The Farm by Richard Benson

The Farm by Richard Benson

Author:Richard Benson
Language: eng
Format: epub
Publisher: Penguin Books Ltd
Published: 2005-07-14T16:00:00+00:00


The Stick and the Clipboard

In the morning, we rise at seven to bed the pigs with fresh straw so they will look clean. The crowds will arrive at eleven.

At breakfast I suggest to Guy that we should have bought bacon, bread and coffee, and sold sandwiches, but he smiles grimly and says, ‘Auctioneers bring their own catering van.’

Sure enough, when we reach the field there is a burger and hot dog caravan already parked in the spinney, powered by a generator that makes a banging noise audible everywhere. Two young men in unclean white overalls are slicing bread-cakes and frying sausage.

At ten when we return to the kitchen, my mum is making cups of coffee and the first cars are gathering outside. Helen has come to take Mum to Scarborough for a few hours, as arranged with my dad last week, after she said she did not want to be here when the strangers were in the yard. Dad’s friend Dickie has come with Auntie Eileen. He sits in a corner near the old veneer bureau where my mum keeps the bills and letters, while Auntie Eileen clears and washes pots, and everyone talks about people from the old days – who’s dead, and how old their children are, and which empty fields have been built on. Guy tells a story about a farmer who has recently gone bankrupt. He says the farmer’s wife has cystic fibrosis, and the man who worked for him is being evicted from his tied cottage. The evicted man has two daughters, eleven and nine. ‘We can’t complain, really, can we?’ he says.

And then it is time. Mum and Helen drive off while Dad and Guy ride up to the field in Dickie’s pick-up. John from the village offers me a lift in his Nissan Micra, but as I am getting into the car I remember I have left my jacket in the kitchen, and run back in to get it. The house is quiet and still. As I pass the living room, I see Auntie Eileen standing, her mouth pinched shut, just staring out of the window and down into the yard.

There are cars, Land-Rovers, Fourtraks, pick-ups and vans, most splashed with muck and crusted below the waistline with dry, pale-brown mud, parked along the roadsides near the yard. The lane verges are crammed with them, and there are more in the field – Isuzus, Mitsubishis, Range Rovers, Ford Mavericks – where the burger van bangs and the auctioneers point at the rows.

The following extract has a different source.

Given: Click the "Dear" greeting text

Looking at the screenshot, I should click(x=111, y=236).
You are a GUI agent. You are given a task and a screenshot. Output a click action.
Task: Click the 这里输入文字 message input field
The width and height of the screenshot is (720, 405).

John parks in a corner of the field, and although the field has not belonged to anyone in my family for almost ten years, as I get out I feel as if I have pulled back the curtains of my flat to find the audience for a country show crowded into the garden. In front of me, slowly walking past, a pair of men, one well over six feet tall with grey hair like ghostly undergrowth, the other no more than five two, with a flat-capped head pulled right down into a worn-out Barbour coat.